[PROBLEM TO SOLVE]
Set out exactly, line by line, the stretch of data below that begins at the line containing "The height and width of the screenshot is (639, 700)." and ends at the line containing "Open the Trygonometryczne", with both ends kept.

[PROVIDED INFORMATION]

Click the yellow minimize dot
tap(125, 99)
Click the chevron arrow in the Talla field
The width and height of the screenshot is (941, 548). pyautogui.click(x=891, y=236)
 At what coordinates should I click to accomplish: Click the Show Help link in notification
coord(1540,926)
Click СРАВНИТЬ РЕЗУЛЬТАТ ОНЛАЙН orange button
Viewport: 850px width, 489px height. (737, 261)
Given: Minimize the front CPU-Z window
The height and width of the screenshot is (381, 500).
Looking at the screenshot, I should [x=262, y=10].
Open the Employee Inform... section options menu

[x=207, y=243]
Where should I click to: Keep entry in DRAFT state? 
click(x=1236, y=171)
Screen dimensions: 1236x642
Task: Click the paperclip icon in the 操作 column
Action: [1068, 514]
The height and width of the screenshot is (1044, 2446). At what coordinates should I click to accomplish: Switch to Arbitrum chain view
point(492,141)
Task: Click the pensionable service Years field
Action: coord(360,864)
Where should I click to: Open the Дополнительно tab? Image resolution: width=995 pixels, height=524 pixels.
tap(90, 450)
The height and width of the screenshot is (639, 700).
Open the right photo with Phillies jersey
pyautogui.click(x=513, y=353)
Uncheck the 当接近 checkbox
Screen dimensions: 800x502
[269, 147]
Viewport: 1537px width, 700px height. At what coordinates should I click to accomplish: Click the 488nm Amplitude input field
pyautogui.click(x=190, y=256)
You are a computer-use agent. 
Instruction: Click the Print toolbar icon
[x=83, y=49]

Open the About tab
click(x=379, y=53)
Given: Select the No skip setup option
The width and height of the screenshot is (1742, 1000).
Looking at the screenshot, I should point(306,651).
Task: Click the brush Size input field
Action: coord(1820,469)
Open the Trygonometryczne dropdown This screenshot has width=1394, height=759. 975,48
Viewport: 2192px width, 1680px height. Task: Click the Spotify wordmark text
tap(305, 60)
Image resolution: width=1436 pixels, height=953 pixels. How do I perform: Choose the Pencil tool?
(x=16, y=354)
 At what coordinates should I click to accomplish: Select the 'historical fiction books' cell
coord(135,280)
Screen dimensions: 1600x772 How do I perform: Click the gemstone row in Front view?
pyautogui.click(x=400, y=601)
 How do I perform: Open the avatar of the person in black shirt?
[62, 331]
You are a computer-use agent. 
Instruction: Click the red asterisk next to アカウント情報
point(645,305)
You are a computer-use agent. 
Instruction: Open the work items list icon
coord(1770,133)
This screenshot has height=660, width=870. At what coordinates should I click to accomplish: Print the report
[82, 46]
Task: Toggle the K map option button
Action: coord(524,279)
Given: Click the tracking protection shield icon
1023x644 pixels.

[ANSWER FOR THIS EXERCISE]
The height and width of the screenshot is (639, 700).
Open the right photo with Phillies jersey
pyautogui.click(x=513, y=353)
Uncheck the 当接近 checkbox
Screen dimensions: 800x502
[269, 147]
Viewport: 1537px width, 700px height. At what coordinates should I click to accomplish: Click the 488nm Amplitude input field
pyautogui.click(x=190, y=256)
You are a computer-use agent. 
Instruction: Click the Print toolbar icon
[x=83, y=49]

Open the About tab
click(x=379, y=53)
Given: Select the No skip setup option
The width and height of the screenshot is (1742, 1000).
Looking at the screenshot, I should point(306,651).
Task: Click the brush Size input field
Action: coord(1820,469)
Open the Trygonometryczne dropdown This screenshot has width=1394, height=759. 975,48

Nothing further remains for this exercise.